Figure 4. Mark4 aggravates inflammation response in mice adipocytes.

(A) Primary adipocytes isolated from WAT of chow fed diet mice were cultured and incubated for 0 h, 12 h, 24 h, 36 h and 48 h in the presence of 5.6 nM, 15 nM and 30 nM glucose. Cell viability was detected by CCK-8 (n = 3). (B) Relative mRNA expression of Caspse3, Bcl-2/Bax, leptin, IL-6, PPARγ and Mark4 of the primary adipocytes incubated for 24 h in the presence of 15 nM glucose (n = 3). (C) Relative activity of ROS, SOD, CAT, MDA, IL-6, TNF-α, MCP-1 and leptin after transfection with HA-Mark4 and sh-Mark4 for 48 h in primary adipocyte. Before transfection, primary adipocytes were treated with 15 nM glucose for 24 h (n = 3). (D) Primary adipocytes were cultured and incubated for 0 h, 12 h, 24 h, 36 h and 48 h in the presence of 100 nM rosiglitazone for 24 h.
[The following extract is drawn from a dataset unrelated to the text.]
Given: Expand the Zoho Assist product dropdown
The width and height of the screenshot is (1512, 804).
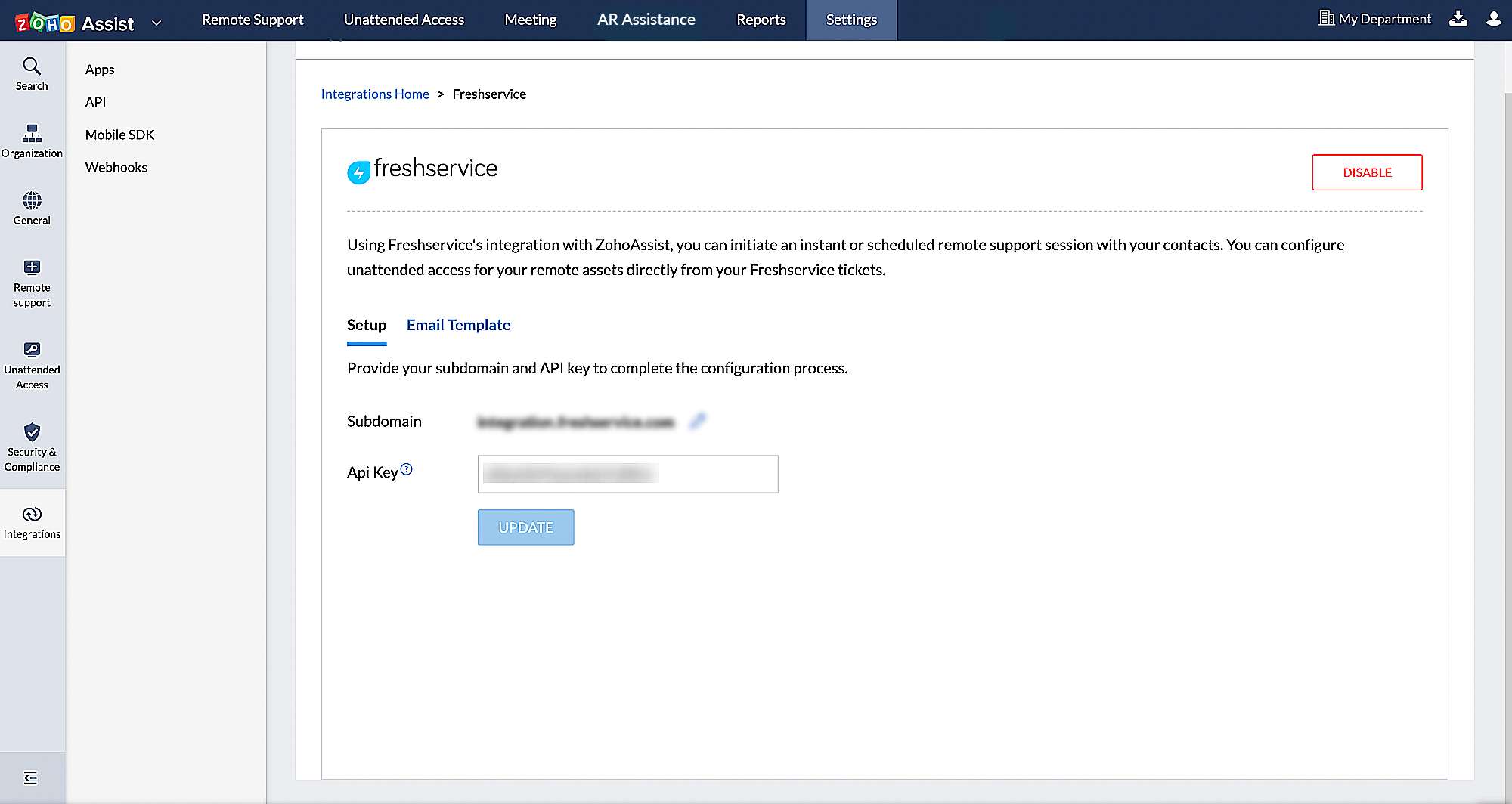Looking at the screenshot, I should click(156, 23).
Relative mRNA expression of PPARγ was detected (n = 3). (E) Relative activity of ROS, SOD, MCP-1 and IL-6 after transfection with HA-Mark4 and sh-Mark4 for 48 h in primary adipocyte. Before transfection primary adipocytes were pretreated with 15 nM glucose or 100 nM rosiglitazone for 24 h (n = 3). Control: no transfection group, HA-Mark4 group: overexpression of Mark4 group, sh-Mark4 group: knock down of Mark4 group. Values are means ± SD. vs. control group, *p < 0.05.